▶ _Prompt 1_:
Answer these from the identify_bottlenecks_family documentation:
(a) What is the default value of ess_threshold?
(b) What happens when mcmc_conf is NULL?
(c) Which nodes are considered when strict_sampler_only is TRUE?
▶ _Prompt 2_: In the identify_bottlenecks_family documentation, why do "beta[1]" and "beta[2]" belong to the same family?
▶ _Prompt 3_: Write the next part of the identify_bottlenecks_family documentation, starting after its last line.
:: Source passage
Skip to contents

Parameters are grouped into families defined by the prefix before the first "[" in their name (for example, "beta[1]" and "beta[2]" belong to the family "beta"). For each family, the function computes median efficiency metrics and derived quantities that help identify bottlenecks.

Usage

identify_bottlenecks_family(
  samples,
  runtime_s,
  ess_threshold = 1000,
  sampler_params = NULL,
  model = NULL,
  mcmc_conf = NULL,
  ignore_patterns = c("^lifted_", "^logProb_"),
  strict_sampler_only = TRUE,
  auto_configure = TRUE,
  rhat_threshold = 1.01,
  ess_per_s_min = 0
)

Arguments

samples

An object containing MCMC samples; typically an object of class mcmc.list, mcmc, matrix, or data.frame.

runtime_s

Numeric scalar. Wall-clock runtime of the MCMC run in seconds.

ess_threshold

Numeric scalar. Target ESS per family (default is 1000).

sampler_params

Optional character vector of parameter names to keep when defining families. Parameters not in this vector are ignored.

model

A nimbleModel (compiled or uncompiled).

mcmc_conf

Optional MCMC configuration (from configureMCMC). If NULL, a fresh configuration is built internally.

ignore_patterns

Character vector of regular expressions for node or family names to exclude from the bottleneck search.

strict_sampler_only

Logical; if TRUE, only nodes actually sampled by a user-level sampler are considered.
::::
:: Recorded data
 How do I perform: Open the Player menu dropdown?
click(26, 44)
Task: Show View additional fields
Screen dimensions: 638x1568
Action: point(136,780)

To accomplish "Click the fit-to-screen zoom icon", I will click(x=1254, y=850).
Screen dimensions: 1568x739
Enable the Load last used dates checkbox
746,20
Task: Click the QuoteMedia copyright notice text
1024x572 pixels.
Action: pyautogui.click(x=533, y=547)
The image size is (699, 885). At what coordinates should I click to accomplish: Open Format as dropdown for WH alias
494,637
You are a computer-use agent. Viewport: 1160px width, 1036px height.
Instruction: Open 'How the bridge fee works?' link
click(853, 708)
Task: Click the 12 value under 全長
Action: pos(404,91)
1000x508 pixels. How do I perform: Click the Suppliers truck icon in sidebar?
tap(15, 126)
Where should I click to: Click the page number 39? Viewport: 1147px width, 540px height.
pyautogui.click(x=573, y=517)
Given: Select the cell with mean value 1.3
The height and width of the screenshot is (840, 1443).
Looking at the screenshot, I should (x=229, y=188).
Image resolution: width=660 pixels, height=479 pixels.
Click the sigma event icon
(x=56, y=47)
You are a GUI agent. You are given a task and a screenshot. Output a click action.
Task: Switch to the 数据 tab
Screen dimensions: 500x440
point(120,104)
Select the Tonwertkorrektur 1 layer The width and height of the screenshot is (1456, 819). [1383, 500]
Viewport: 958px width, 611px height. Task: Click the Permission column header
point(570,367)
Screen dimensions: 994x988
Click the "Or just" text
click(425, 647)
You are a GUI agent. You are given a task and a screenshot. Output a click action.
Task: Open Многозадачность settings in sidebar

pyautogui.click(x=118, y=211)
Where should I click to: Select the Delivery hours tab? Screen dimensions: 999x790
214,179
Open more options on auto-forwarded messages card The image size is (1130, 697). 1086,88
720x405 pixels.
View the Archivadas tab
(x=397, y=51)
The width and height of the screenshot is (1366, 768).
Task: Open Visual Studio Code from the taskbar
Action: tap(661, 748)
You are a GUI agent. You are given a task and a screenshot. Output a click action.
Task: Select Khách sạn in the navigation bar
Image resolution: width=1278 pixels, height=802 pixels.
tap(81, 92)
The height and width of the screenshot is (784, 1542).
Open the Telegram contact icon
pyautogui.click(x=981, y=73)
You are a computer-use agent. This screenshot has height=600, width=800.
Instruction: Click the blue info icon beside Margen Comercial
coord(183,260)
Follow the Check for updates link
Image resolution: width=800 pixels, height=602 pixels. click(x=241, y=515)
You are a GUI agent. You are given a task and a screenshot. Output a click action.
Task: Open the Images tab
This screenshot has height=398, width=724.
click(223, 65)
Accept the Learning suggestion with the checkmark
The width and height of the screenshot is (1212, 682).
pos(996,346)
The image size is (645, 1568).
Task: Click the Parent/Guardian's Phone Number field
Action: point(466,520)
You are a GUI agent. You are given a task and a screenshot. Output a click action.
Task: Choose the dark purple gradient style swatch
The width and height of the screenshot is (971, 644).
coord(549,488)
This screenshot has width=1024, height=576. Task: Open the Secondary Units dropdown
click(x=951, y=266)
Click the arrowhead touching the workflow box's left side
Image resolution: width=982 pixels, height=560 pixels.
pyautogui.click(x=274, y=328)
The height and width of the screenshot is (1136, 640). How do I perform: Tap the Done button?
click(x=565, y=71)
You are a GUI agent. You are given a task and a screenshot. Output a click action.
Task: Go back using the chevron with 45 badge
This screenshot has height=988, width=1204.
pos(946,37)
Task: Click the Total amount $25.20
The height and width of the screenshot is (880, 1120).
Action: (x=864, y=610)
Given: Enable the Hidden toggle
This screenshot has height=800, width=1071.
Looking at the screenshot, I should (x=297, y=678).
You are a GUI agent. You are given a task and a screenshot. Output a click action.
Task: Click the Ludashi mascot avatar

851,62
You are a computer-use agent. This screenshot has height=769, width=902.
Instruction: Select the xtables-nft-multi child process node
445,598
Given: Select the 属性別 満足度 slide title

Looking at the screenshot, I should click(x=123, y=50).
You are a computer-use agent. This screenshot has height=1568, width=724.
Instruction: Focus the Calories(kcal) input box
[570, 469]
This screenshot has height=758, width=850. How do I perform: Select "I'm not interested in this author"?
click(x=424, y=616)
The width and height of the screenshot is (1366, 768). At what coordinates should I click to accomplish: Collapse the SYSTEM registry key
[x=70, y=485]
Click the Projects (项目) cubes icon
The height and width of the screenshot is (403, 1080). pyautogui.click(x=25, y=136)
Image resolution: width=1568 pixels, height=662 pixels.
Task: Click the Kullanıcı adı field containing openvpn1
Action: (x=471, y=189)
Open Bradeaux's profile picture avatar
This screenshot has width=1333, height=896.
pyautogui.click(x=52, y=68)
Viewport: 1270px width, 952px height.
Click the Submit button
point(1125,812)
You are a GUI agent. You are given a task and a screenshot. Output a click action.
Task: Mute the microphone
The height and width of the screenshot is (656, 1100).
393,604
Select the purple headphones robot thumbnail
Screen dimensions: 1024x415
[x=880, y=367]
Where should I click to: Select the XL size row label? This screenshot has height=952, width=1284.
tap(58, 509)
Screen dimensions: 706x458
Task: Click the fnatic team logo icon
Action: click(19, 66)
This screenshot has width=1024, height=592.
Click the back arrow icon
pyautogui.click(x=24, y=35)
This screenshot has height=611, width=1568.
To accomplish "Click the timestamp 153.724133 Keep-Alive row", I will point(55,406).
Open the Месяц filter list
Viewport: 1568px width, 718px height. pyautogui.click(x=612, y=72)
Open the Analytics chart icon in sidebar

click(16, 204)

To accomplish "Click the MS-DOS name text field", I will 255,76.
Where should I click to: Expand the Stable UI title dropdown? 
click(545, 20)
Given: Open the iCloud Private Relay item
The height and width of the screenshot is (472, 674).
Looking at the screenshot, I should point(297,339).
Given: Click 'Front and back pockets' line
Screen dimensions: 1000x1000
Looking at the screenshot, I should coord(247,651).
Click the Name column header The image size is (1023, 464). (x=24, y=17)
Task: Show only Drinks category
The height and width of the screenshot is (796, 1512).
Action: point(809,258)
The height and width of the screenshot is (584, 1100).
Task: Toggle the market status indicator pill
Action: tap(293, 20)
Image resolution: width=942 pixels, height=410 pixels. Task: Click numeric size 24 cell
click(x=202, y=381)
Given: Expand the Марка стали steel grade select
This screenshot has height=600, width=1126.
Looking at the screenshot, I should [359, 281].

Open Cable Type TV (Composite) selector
::::
▶ _Answer section 1_:
(a) 1000.
(b) A fresh configuration is built internally.
(c) Only nodes actually sampled by a user-level sampler.

▶ _Answer section 2_: Families are defined by the prefix before the first "[" in a parameter's name. Both names have the prefix "beta", so they belong to the family "beta".

▶ _Answer section 3_:
auto_configure

Logical; if TRUE, the function will configure a baseline MCMC when mcmc_conf is missing.

rhat_threshold

Numeric scalar kept for API symmetry (not used in the ranking).

ess_per_s_min

Numeric scalar. Optional CE threshold (ESS per second) used to flag families below this value. Use 0 to deactivate.

Value

A list or data.frame describing bottleneck families and their structural and computational load.

A list with components:

type

Character string, either "ok" or "degenerate_only".

details

List with components ce, ae, time, and degenerate summarising the diagnostics.

per_family

Data frame (or tibble) of metrics by family.

summary

Single-row data frame (or tibble) with global summaries across families.

top3

Data frame containing the three worst families according to the main ranking criterion.

Details

Group parameters into families and rank them by median efficiency metrics.

For each family, the following median metrics are computed:

  • AE_med = median(AE) (low values are worse),

  • CE_med = median(CE) (low values are worse, CE is ESS per second),

  • ESS_med = median(ESS),

  • Rhat_med = median(Rhat, with na.rm = TRUE).

From these, the following diagnostics are derived:

  • slow_node_time = ess_threshold / CE_med (seconds needed to reach the target ESS; higher is worse),

  • meet_target = logical flag, TRUE when slow_node_time <= runtime_s.

Families with degenerate metrics (non-finite or non-positive ESS, AE, or CE) are reported in the degenerate component and excluded from the ranking.

When sampler_params is provided, only parameters whose names are included in sampler_params are used to form families (typically stochastic nodes that are actually sampled).